Para la incredulidad y diversión de Tsubaki, como también para la rotunda irritación del Yagami. ¿Acaso ella esa pensaba que era su madre? ¿Y que fue eso ultimo? ¿acaso se burló de que iba a primer año? -No hacía nada simplemente porque… bueno, no debía-
—Como la odio— susurro Iori para sí mismo antes de observar a la demonio cerca suyo—¿Y tú que te traes entre manos? — interrogo con sospechas.
—¡Me gusta la música, pero sí sabía que vos era el líder del club nunca me hubiese unido! — bramo la chica su rotunda mentira, apretando ambos puños a su costado del cuerpo. Aunque segundos después recapacito lo que dijo, recordando lo sucedido hace tan solo un día. Dándose cuenta que su afirmación fue una tremenda idiotez. Seguramente ahora él se daría cuenta que estaba mintiendo.
—Je si claro. Seguro y ni sabes que es una nota musical…pff— completo el Yagami harto de perder tiempo para luego emprender marcha a su aula.
Ella por su parte parpadeo varias veces por lo sucedido y lo vio alejarse. Dejándola con algunas dudas. O él tenía muy mala memoria o directamente ni prestó atención lo que le dijo Sona. Sea cual sea de las dos opciones le fue beneficioso. Y se dispuso a irse para informar lo sucedido a la presidenta del consejo estudiantil. Cuando tan solo momentos después, recordó el ultimo comentario del Yagami. Sonriendo levemente para sí misma en tanto negaba con la cabeza.
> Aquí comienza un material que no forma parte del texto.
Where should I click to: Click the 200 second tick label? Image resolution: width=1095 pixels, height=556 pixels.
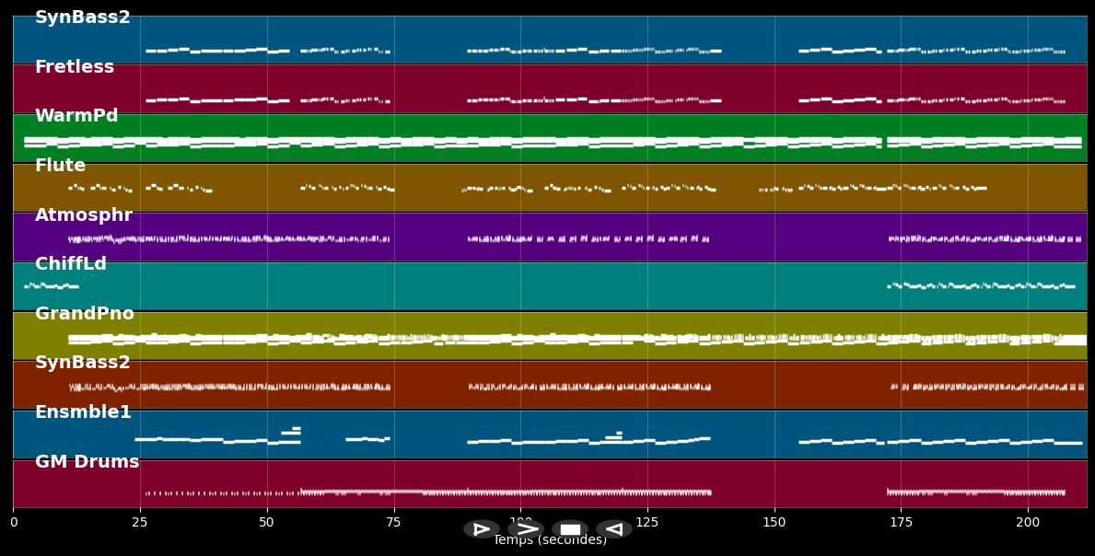pos(1028,522)
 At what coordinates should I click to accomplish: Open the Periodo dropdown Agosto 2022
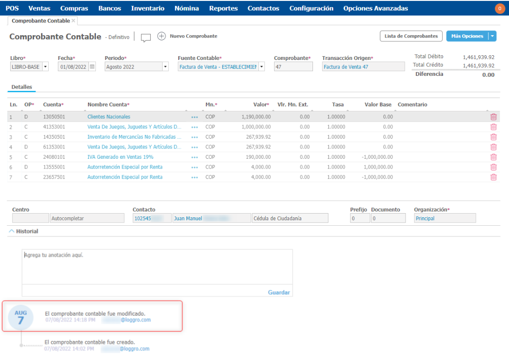pyautogui.click(x=165, y=67)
—Que idiota, ¿Quién no sabe eso? —expreso con confianza. Pensando un poco, luego otro poco más y luego otro. Intentando y siguiendo intentando en lo que sus facciones de confianza se perdían, para pasar poco a poco, segundo tras segundos, minutos tras minutos a una de total molestia. Para finalmente aceptar que no sabía cómo definirlo —(Ahg maldito tipo engreído, arrogante, idiota, imbécil…)— saliendo totalmente de sus casillas una de la chica más seria de la academia, al lanzar mentalmente todos tipos de insultos al Yagami que se le ocurriera en mente en estos instantes. Dejando en claro que definitivamente lo odiaba y que estar en su club le iba a ser muy difícil.
Olvidando e ignorando en todo momento que en teoría empezó un poco mal. Pues, si su objetivo era buscar ganar o la confianza de alguien, esta no fue la manera más adecuada ciertamente.